Andrew Lansley on putting his frightening experience to good use

issue 08 July 2006

When facing an audience of ambulance workers in a speech last Friday, Andrew Lansley had the ideal joke to warm them up. ‘People always imagine politicians are a bit brain dead,’ he said. ‘Well I am — and I have the MRI scan to prove it.’ He was being absolutely serious. In a freak medical incident while playing cricket in Kent 14 years ago, the shadow health secretary became one of the 150,000 people in Britain to suffer a stroke.

While he has made no secret about his condition, few in Westminster are aware of it. Yet plenty of clues exist for those with an eye to see them. Mr Lansley chairs the all-parliamentary group for stroke, and has bombarded ministers with questions on the subject for years. Even when he was a backbencher it seemed to be a preoccupation for him. Reclining in the chair of his sparsely decorated Commons office, he explains how his near obsession with the subject has been fuelled by more than professional interest.

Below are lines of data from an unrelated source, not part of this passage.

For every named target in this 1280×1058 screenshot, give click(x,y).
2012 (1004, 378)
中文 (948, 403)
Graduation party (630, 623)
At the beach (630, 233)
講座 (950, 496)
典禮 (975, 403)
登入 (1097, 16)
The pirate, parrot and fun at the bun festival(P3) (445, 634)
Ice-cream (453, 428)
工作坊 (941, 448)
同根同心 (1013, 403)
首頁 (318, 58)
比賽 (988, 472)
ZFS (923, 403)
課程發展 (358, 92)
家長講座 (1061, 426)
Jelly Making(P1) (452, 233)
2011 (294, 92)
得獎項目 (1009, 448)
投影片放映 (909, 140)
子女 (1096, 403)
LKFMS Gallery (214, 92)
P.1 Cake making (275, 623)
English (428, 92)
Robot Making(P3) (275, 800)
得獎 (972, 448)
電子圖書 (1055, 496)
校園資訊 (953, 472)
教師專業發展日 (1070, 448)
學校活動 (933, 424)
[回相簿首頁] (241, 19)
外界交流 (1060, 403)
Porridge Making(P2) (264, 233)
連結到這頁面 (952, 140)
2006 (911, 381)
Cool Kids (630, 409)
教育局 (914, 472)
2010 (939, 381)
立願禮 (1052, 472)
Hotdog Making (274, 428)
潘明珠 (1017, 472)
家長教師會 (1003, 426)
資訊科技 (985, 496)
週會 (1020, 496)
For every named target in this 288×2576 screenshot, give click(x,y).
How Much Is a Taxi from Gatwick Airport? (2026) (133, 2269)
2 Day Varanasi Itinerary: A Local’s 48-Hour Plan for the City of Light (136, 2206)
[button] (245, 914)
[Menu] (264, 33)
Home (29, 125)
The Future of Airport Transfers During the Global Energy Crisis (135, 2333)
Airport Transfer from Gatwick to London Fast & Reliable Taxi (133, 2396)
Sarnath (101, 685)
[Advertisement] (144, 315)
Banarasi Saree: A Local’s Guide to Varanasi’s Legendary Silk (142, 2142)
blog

‘All of us have journeys, some series of incidents in our lives which impact on us,’ he says. His journey dates back to the summer after the 1992 general election, when he was not the sensitive Tory moderniser he is seen as today. Then, he ran the Conservative research department and had a reputation as a right-winger in the mould of Norman Tebbit, whom he had served as a civil servant.

His all-star staff at the CRD included David Cameron as political secretary and Steve Hilton, now Tory communications director, as the graduate trainee. Ed Llewellyn, now Mr Cameron’s chief of staff, led the CRD’s foreign and defence section. Mr Lansley was running the group which is now running the Conservative party — and they had just helped John Major win a general election, against all expectations.